| LIST OF TASKS |
#1 In the movie review, who plays Karl Rove?
#2 Continue the movie review from where it stops.

Members of the administration are depicted in almost cartoon fashion, and the people we know to be the most influential, Karl Rove (Toby Jones) and Dick Cheney (Richard Dreyfuss), come off as sidekicks. Through subtlety we see the conniving Rove’s influence and Cheney’s slick methods of managing the President, despite Bush’s insistence, “Hey now remember, I tell you what to do—I’m the decider.” Cheney commands the stage in a political meeting that refers to the power of owning the world through obtaining oil. This is the closest to scary this movie gets.
The acting is all good with the exception of Scott Glenn (who’s never impressed me) as Rumsfeld, who just glosses over his lines. Brolin has Bush down to a science but there are times when it only resembles a comedic impersonation. After 8 years it’s difficult to watch a portrayal of Bush and not know what’s coming: the smirk, the chortle, the deer in the headlights look – and its all there, though I did notice that this W. was remarkably able to complete his sentences. Dreyfuss absolutely embodies Cheney, dodging their real life size difference by leaning and peering in from the background.

| MATERIAL SHOWN |
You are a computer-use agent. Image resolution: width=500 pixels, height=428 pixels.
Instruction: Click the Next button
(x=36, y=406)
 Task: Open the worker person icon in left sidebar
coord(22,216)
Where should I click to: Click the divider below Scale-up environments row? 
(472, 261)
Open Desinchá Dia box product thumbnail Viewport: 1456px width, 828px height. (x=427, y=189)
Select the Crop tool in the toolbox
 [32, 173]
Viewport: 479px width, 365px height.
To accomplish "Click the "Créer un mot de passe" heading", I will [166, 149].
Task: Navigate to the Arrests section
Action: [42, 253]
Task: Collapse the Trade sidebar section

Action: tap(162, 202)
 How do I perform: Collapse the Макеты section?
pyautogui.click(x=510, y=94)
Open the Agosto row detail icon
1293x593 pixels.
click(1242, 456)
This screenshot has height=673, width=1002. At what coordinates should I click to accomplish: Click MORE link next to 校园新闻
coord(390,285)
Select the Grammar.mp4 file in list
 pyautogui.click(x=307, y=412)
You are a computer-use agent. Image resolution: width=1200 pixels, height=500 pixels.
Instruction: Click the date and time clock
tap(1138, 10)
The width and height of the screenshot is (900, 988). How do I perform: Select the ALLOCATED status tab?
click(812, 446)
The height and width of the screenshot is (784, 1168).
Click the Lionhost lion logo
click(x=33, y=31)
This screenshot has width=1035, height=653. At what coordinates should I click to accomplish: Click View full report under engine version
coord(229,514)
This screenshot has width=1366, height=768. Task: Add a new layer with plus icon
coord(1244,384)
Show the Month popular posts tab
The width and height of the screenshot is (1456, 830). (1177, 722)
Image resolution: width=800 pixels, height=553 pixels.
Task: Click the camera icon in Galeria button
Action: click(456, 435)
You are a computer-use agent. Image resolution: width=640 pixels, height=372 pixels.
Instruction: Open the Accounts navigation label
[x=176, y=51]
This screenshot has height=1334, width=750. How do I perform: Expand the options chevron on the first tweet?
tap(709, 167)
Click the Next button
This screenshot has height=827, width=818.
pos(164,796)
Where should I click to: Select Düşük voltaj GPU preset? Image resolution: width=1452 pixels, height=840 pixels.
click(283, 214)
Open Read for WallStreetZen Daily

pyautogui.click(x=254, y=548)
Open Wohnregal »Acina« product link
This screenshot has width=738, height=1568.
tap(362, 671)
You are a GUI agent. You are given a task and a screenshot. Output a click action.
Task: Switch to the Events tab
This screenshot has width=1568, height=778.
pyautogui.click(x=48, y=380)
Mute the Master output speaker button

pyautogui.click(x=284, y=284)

| THE REPLIES |
#1 Toby Jones

#2
I’m most curious about the timing of this release. Anyone on the planet knows these characters, but to tell their story now implies that it will reveal some kind of conspiracy, crime or deception relevant to the election. I was ready to see a story of evil men manipulating a moron puppet president, but it’s much more understated than that. It’s downright humorous to see the formulation of the term “axis of evil”. It’s like Stone held back and let us see (like flies on the wall) how messed up things get behind closed doors”—it’s frighteningly civil.
By the end of the film you will not have learned anything new, though you just might have a different opinion of W. This movie is a tragedy of an unlovable loser who just wants to earn his daddy’s appreciation but doesn’t want to do anything for it. The movie reads as fiction but then again unfortunately doesn’t W’ years as president? With the constant barrage from the real Bush administration and its innumerable blunders in the world today it’s hard to stomach a softer kinder version of the saga of GW. It will not elicit votes for or against any party currently running. W. shows that Bush came into this presidency scathed and bewildered and most likely will leave that way too. Focusing on a sitting President with the lowest approval rating ever, W. comes off like old news not fit to print.

W.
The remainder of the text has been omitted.